Copy every record verbatim but exclude the pictures.

--- Material provided Enclosed Below ---

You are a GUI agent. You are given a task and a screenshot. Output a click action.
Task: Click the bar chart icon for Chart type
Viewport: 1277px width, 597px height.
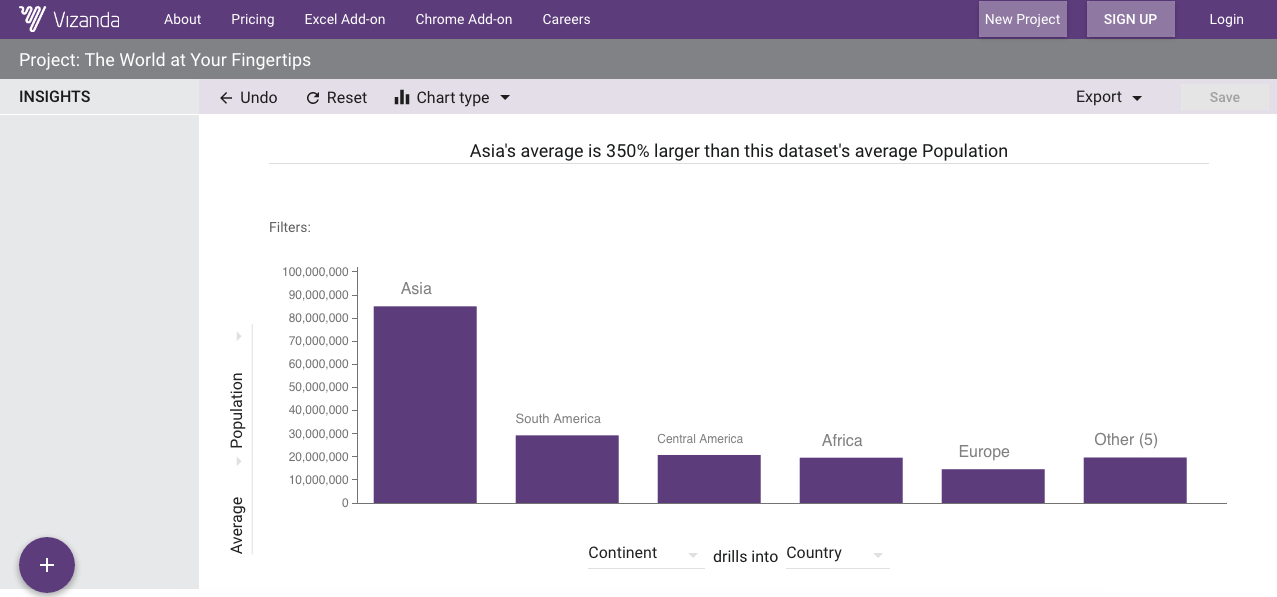[402, 98]
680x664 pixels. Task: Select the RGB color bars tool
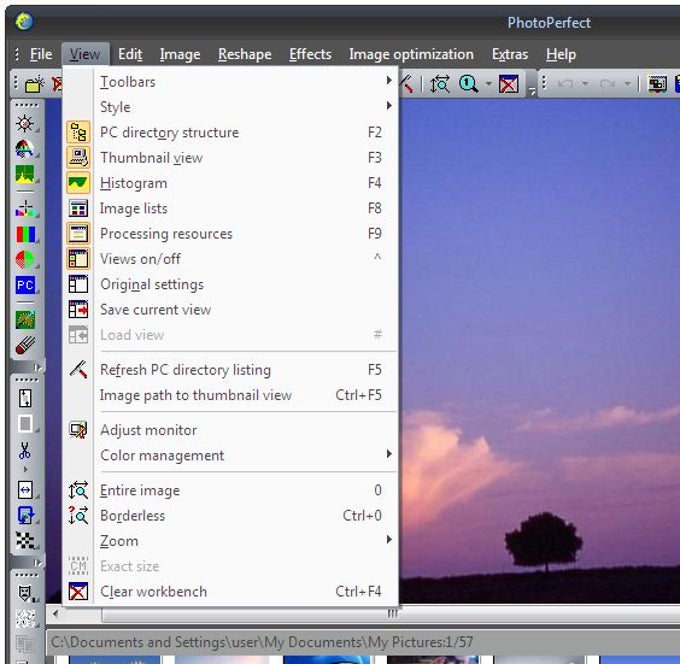click(x=26, y=235)
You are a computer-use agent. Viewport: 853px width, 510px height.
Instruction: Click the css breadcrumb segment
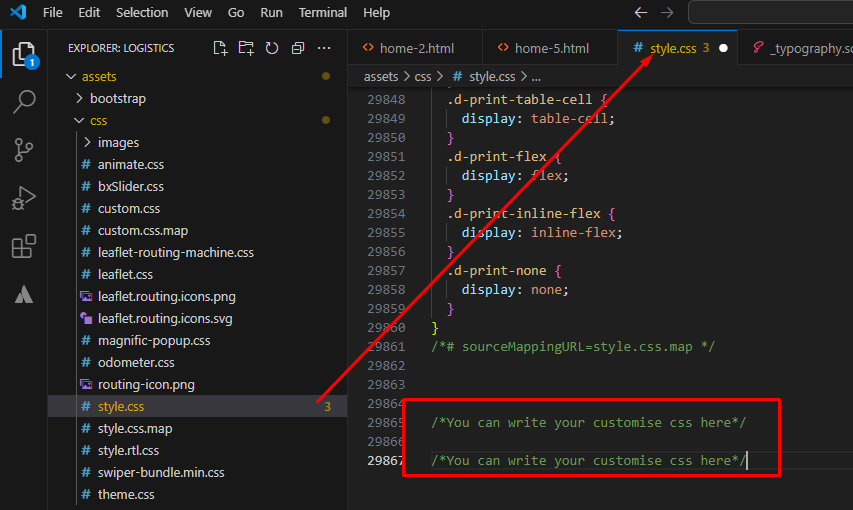coord(423,77)
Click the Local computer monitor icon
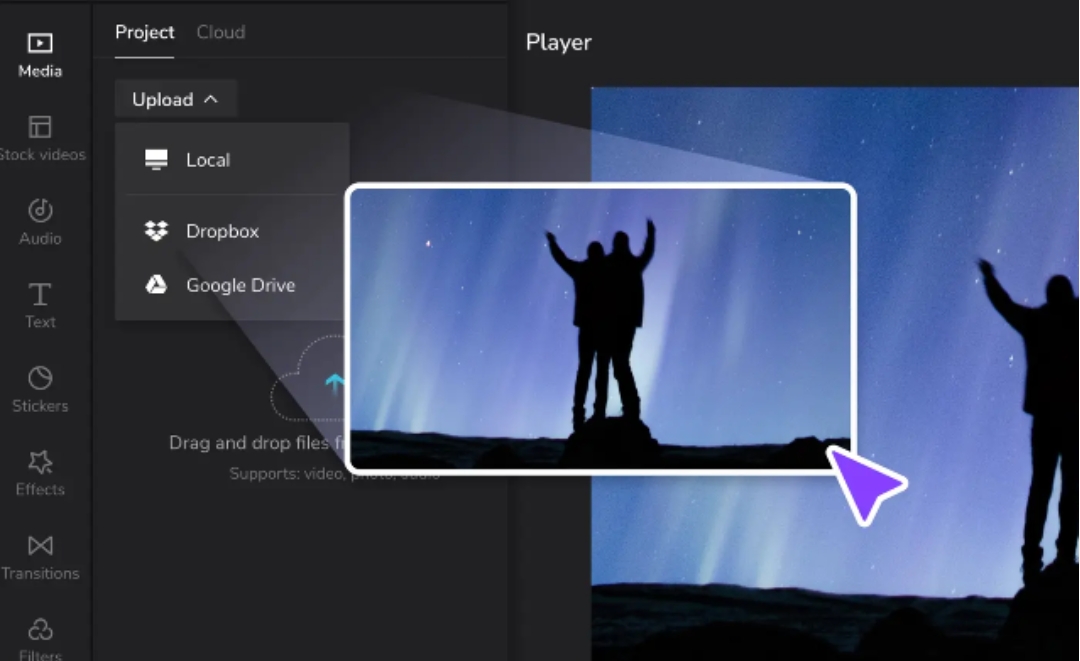This screenshot has height=661, width=1080. pos(156,160)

--- End of Enclosed Material provided ---

Response area -
You are a GUI agent. You are given a task and a screenshot. Output a click action.
Task: Click the bar chart icon for Chart type
Viewport: 1277px width, 597px height.
[402, 98]
680x664 pixels. Task: Select the RGB color bars tool
click(x=26, y=235)
You are a computer-use agent. Viewport: 853px width, 510px height.
Instruction: Click the css breadcrumb segment
coord(423,77)
Click the Local computer monitor icon
This screenshot has height=661, width=1080. pos(156,160)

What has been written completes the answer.